忍として対等に、サスケと意見を交わしたことなど、サクラにはない。
ましてや、スキルを確認し合うような事もだ。
任務上、何度か意見を交えた事もあるけれど、ここまで深く忍として関りを持ててはいない。
なのに、ナルトはそういう立場を得ているのか。
こんなに、何にもサクラと変わりのない女の子だったのに。
ナルトはまだ、人を死なせてしまったことに動揺して、取り乱している。
「でも!あの人、死んじゃって…」
「だからっ!そいつが死んだのは、そいつ自身が迂闊過ぎたせいだ!オレ達は忍だ!最悪の結末を避ける為にお前は十分以上に努力した!少し親切が過ぎるくらいだ!それに、お前の事だ。どうせ脅しがてら、何か適当な物でそいつに切れ味を実演して見せたんじゃないのか?」
「……サスケ。なんで、分かるの?」
必死にナルトを慰めようと尽力しているサスケの苛立ち交じりの言葉に、泣き声が混じっていても、いつも通りのきょとんとした声で訊ねたナルトに、サスケが笑って、目を細めたのがサクラにも分かった。
そして続いたサスケの声には、隠しきれないくらいにはっきりと、サスケの安堵と優しさが滲んでいた。
「このウスラトンカチ。何年お前と連んでると思ってる。お前のやりそうな事の見当なんか、すぐにつくのに決まってんだろう」
「…えへへ。そっか。サスケは、分かってくれるんだ」
嬉しそうに笑うナルトの声に、自分への失望と落胆を感じながら、悔しさに唇を噛み締める。
サスケに気遣って貰えるナルトが羨ましかった。
そうして、それが何故なのかと言う事を、痛い程理解してしまった。
だからこそ、ナルトを慰める為のサスケの言葉に、納得しか浮かばなかった。
「ああ。だから、そいつの事は今すぐ忘れろ。お前が記憶する価値もなければ気にする必要も全くない。馬鹿な自殺志願者に絡まれたお前にとっては災難だっただろうが、どっちにしろお前に非があるとすれば、お前の張った結界の効果を、親切に知らせてやったことだ。オレ達は殺し合いと騙し合いを常道としている忍なんだ。誰が敵の言う事をまともに受け取る。懇切丁寧に効果を説明やっても、かえって罠だと警戒させるのが落ちだ。
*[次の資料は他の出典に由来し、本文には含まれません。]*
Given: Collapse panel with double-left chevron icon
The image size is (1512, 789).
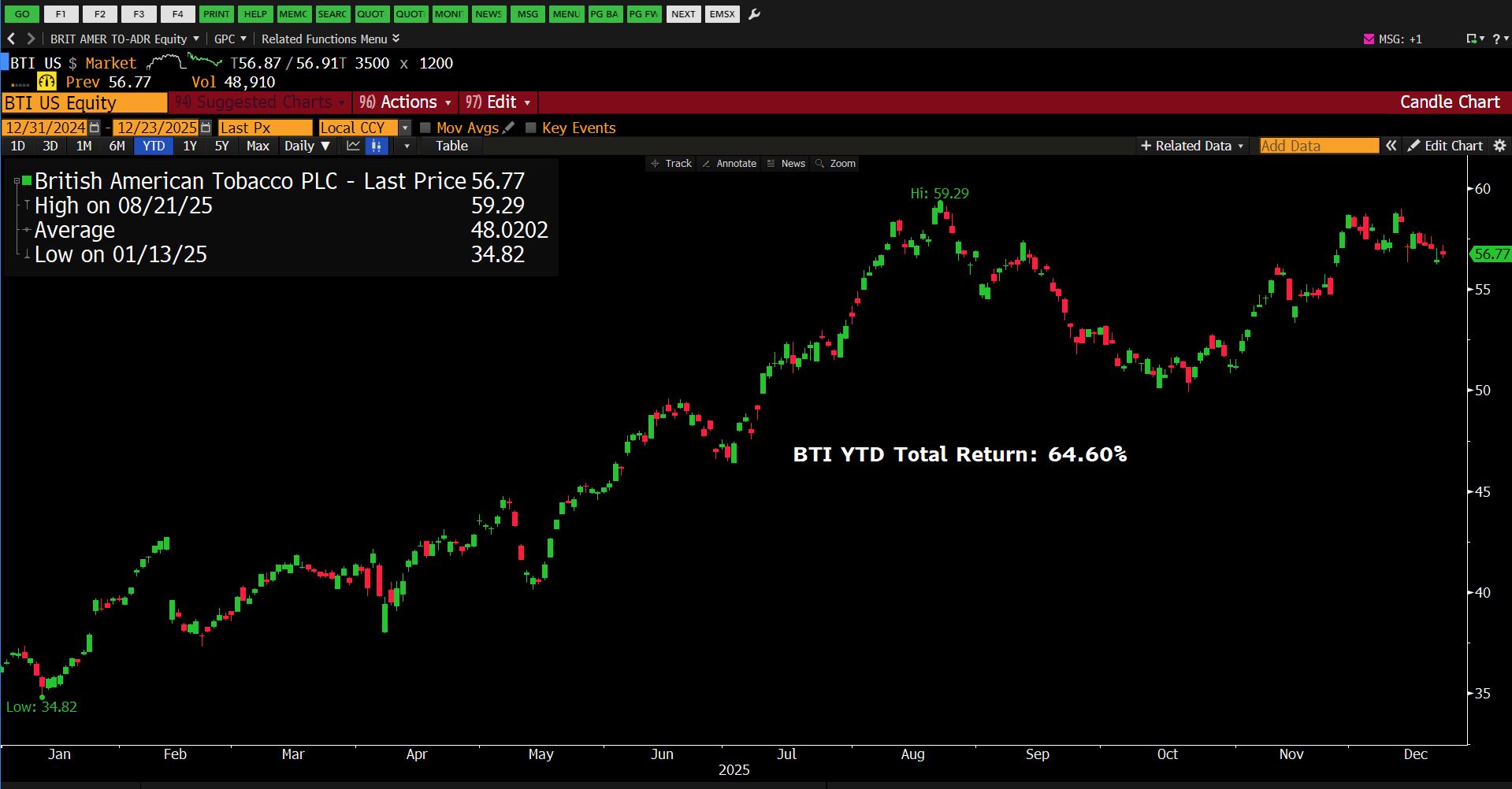Looking at the screenshot, I should pyautogui.click(x=1391, y=146).
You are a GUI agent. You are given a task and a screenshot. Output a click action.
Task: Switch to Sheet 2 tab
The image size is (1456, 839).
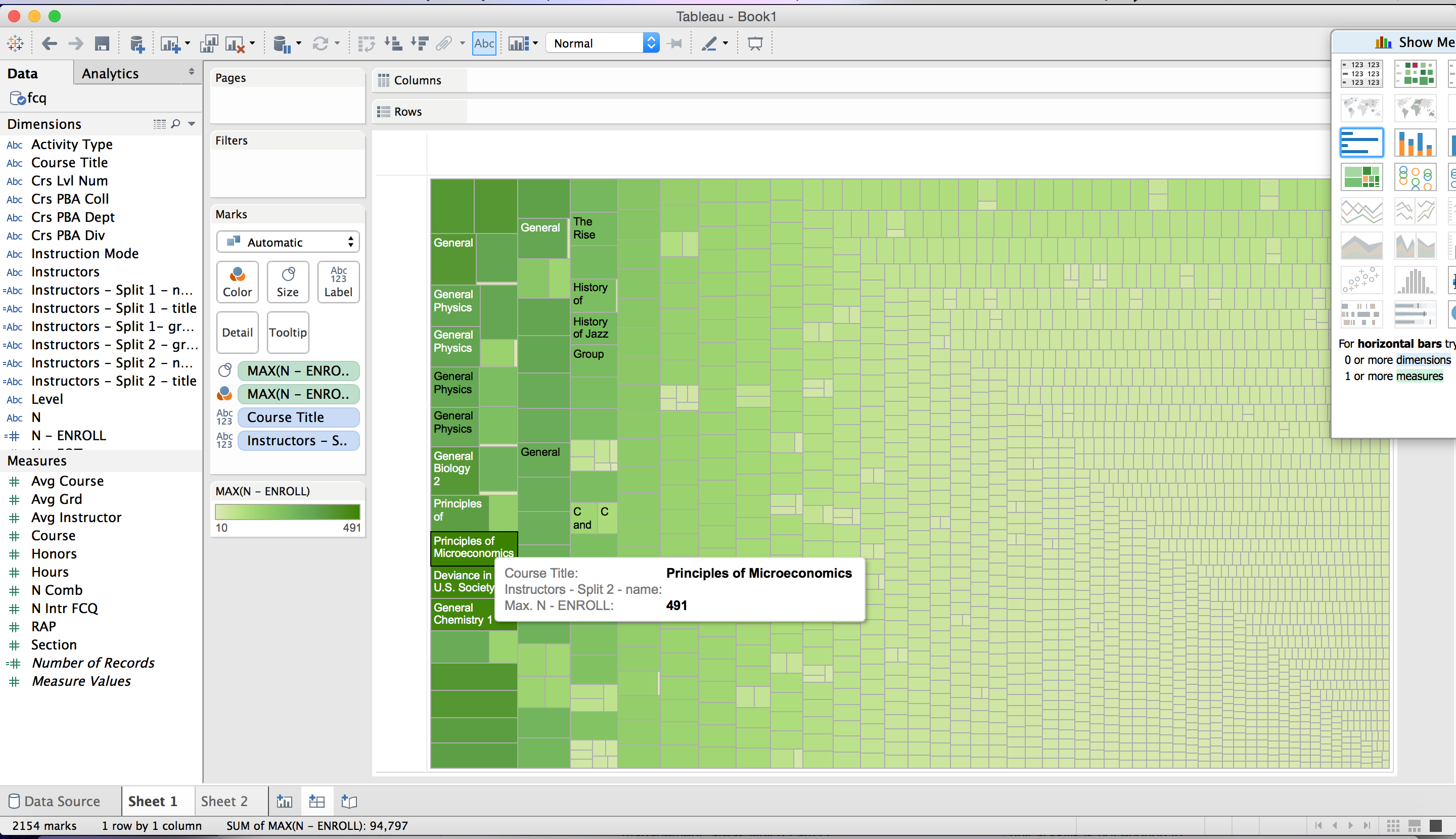point(223,801)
だからそういう時は、いつもお前がしているように、敵が自主的に察するように上手く誘導しろ」
そうだ。
サクラ達が目指す忍というものは、そういう存在だ。
親切が、仇になる事もあるのだ。
優しい人ほど、忍である事に神経を擦り減らし、摩滅して、自滅していく。
アカデミーでも、そう教わってきた。
知識としては、理解していたのに。
こんな形で実感し、サクラは少し疑問に思った。
忍とは何だろう、と。
今まで、そんな疑問を感じたこともなかったけれど。
サスケの助言に、普段通りの調子を取り戻しつつあるナルトが、少し不満そうに述懐する。
「……だから僕、近づくなって警告した後、初戦闘に動揺してクナイ投げるの失敗したように見せかけて真っ二つにして見せたし、その人が投げた手裏剣もバラバラになったのに、あの人、それを幻術と勘違いして突っ込んできちゃって…」
「…………どこの忍だ。その間抜けは」
大量の呆れが滲んだサスケのツッコミに、サクラも同じような呆れを感じた。
本当に、サスケの言う通り、ナルトが気にする必要はないと、サクラは思った。
そうして、なんでナルトはこんなにそれを気にしているのだろう、と疑問を覚えた。
やはり、目の前で死なれたのが、そんなに負担だったのかとそう思う。
バラバラにあちこち切り刻まれて、肉の塊と言っていい状態で積み上げられていた動物の死骸を思い出し、サクラはぶるりと身を震わせた。
生き物があんな大量にあんな状態に変わるのを一人で見続けるなんて、どんな悪夢だ。
しかも、動物だけではなく、人間も。
その状況を想像して吐き気を感じつつ、何故か訪れた沈黙に、うと、としながら、サクラは眠気に包まれかけた頭で、そう言えば、と思い返した。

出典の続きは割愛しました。